Obtenez-vous des résultats encourageants avec votre programme Ellevate réservé aux femmes entrepreneures ?

 

Selon les données disponibles, les femmes entrepreneures en Afrique sont d’environ 140 millions. Cela signifie qu’une femme adulte sur quatre sur le continent crée ou gère une entreprise, ce qui fait du continent l’un des continents où le nombre de femmes entrepreneures est le plus élevé au monde, mais hélas, nous ne les voyons pas. Il y a une sorte de barrière entre la femme entrepreneure africaine et la banque, les institutions financières. Elles préfèrent se tourner vers les institutions de microfinance, où elles vont payer plus cher un crédit. Or, si vous connaissez l’histoire africaine, vous savez que ce sont les hommes qui détiennent les titres fonciers. Par conséquent, il est difficile aux femmes entrepreneures d’avoir accès au crédit parce qu’elles ne disposent pas de garantie foncière. Les femmes émancipées commencent tout juste à acheter des maisons. 
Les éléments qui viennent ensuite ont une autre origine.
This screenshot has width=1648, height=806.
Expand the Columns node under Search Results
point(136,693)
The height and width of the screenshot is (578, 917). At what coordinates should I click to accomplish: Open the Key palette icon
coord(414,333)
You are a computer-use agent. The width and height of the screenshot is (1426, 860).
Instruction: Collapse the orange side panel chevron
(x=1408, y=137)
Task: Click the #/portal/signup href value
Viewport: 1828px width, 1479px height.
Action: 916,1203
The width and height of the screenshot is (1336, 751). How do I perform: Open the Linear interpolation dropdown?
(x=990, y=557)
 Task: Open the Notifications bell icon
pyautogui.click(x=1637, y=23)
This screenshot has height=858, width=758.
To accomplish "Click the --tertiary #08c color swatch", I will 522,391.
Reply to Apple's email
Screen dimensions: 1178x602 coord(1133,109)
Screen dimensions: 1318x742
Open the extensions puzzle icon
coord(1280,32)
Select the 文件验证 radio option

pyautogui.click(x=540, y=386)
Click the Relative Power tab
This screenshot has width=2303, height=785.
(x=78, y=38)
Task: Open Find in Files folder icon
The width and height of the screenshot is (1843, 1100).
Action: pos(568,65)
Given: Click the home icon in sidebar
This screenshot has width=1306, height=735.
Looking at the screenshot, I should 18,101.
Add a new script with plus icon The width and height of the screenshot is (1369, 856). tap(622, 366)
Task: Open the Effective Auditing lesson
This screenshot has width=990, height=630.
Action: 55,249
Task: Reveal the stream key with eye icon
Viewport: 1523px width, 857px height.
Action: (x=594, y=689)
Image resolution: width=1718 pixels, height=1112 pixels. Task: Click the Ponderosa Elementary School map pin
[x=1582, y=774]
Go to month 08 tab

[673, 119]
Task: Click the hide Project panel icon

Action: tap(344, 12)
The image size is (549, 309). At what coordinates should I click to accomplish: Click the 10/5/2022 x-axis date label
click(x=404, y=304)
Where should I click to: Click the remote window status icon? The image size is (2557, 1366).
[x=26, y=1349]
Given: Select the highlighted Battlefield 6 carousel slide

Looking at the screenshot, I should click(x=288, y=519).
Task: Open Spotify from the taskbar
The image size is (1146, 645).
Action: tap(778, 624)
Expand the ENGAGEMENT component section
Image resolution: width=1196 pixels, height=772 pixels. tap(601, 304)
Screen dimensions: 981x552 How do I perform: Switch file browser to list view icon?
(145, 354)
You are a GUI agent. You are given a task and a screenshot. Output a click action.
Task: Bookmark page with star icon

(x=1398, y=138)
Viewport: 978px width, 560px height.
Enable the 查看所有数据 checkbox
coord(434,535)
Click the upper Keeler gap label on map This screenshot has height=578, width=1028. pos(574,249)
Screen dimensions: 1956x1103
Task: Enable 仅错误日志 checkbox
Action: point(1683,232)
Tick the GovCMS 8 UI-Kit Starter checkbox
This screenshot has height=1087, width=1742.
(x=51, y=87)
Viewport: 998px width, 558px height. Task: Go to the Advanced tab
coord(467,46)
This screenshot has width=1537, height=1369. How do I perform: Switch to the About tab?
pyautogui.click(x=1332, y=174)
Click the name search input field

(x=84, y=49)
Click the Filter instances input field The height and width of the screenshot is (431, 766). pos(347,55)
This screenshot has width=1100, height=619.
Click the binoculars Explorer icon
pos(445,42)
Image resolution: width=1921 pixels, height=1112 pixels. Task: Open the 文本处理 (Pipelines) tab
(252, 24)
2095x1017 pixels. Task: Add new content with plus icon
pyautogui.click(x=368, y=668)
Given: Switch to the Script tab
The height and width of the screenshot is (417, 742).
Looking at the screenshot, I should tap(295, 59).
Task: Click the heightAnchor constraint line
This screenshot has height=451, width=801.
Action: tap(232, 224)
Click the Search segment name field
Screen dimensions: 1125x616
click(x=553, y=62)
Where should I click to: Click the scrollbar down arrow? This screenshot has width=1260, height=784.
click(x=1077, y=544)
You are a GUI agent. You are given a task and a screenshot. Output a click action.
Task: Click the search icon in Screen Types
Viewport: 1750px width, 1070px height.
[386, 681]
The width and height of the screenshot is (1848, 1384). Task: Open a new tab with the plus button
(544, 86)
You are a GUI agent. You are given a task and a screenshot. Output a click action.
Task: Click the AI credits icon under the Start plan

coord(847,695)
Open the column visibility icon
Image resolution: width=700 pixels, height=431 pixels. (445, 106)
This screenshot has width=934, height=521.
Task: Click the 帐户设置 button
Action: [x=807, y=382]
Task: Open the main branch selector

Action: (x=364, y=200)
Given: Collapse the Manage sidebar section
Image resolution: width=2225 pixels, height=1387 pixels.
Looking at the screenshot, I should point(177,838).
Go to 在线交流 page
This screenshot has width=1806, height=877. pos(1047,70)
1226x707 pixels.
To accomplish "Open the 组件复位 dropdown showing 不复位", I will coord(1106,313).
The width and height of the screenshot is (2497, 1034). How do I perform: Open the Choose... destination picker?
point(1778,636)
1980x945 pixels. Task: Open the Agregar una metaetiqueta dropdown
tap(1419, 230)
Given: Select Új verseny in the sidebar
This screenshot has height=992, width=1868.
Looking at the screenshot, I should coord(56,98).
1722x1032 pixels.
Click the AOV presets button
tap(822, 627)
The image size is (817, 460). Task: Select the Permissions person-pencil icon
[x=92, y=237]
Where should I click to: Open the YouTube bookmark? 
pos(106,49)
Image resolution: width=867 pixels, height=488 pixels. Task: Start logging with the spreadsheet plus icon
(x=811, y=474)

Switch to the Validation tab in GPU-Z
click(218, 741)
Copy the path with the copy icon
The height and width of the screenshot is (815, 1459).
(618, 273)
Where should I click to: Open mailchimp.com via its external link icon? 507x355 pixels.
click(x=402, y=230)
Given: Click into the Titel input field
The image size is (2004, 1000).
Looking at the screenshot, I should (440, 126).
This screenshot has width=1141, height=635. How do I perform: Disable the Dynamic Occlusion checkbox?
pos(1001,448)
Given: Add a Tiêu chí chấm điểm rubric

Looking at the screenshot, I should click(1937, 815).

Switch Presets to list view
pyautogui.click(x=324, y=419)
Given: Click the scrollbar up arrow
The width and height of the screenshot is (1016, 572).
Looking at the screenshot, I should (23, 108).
Pour remédier à ce problème, le premier point est de montrer aux femmes quelle est leur place dans le tissu économique, leur montrer que l’on a besoin d’elles. C’est pourquoi nous avons mis en place des équipes qualifiées pour les écouter, les comprendre et répondre à leurs besoins. Et nous allons communiquer dans ce sens afin d’améliorer leur inclusion financière. Le deuxième point, c’est la garantie. Pour accompagner ces femmes entrepreneures, Ecobank a signé avec les institutions financières internationales des accords bilatéraux de partage de risque. La réglementation demande qu’avant tout financement, nous obtenions 120 % de couverture. Aujourd’hui, grâce au programme Ellevate, nous pouvons financer nos clients Ellevate avec des couvertures de 50 % de garantieseulement, et même parfois 25 % selon le secteur d’activité. C’est cette opportunité que nous avons à partager avec la femme gabonaise. En outre, certaines femmes étant organisées en associations, nous allons sensibiliser ces dernières via un important plan de communication, de Networking, de formation  et de coaching, ce que l’on appelle souvent le Capacity Building, pour leur permettre d’accéder au financement en cas de besoin. Nous les accompagnons et les aidons à tenir leur comptabilité, ayant en quelque sorte un rôle éducateur. Pour le faire, nous sommes en train de signer des partenariats avec Women Alliance du Gabon ainsi qu’avec la Chambre de commerce du Gabon, qui a tenu plusieurs séminaires à l’endroit de la femme entrepreneure. 

 

Quelles seront les priorités inscrites sur votre feuille de route pour la fin de cet exercice et le suivant ? 

 

Actuellement, le Gabon est en plein chantier de routes et d’infrastructures. En tant qu’opérateur économique de la place, notre priorité est d’accompagner les petites et moyennes entreprises qui travaillent sur ces chantiers, ainsi que les grandes entreprises. Nous devons impacter le tissu économique. Notre deuxième priorité est le déploiement de la banque digitale avec nos jeunes clients. Un étudiant doit pouvoir ouvrir son compte, avoir son application mobile et effectuer toutes ses transactions à partir de son smartphone. Sur les réseaux sociaux, certains jeunes ont même un statut de vendeur : il faut leur permettre d’être payé via un QR Code à scanner et de faire livrer la marchandise avec un coursier. En conclusion, nos priorités sont les grandes, petites et moyennes entreprises, le digital et le réseau des femmes entrepreneures. Le digital est notre force et nous allons y arriver grâce à lui. Si nous agissons sur ces trois leviers, Ecobank Gabon aura son impact sur le tissu économique du Gabonais.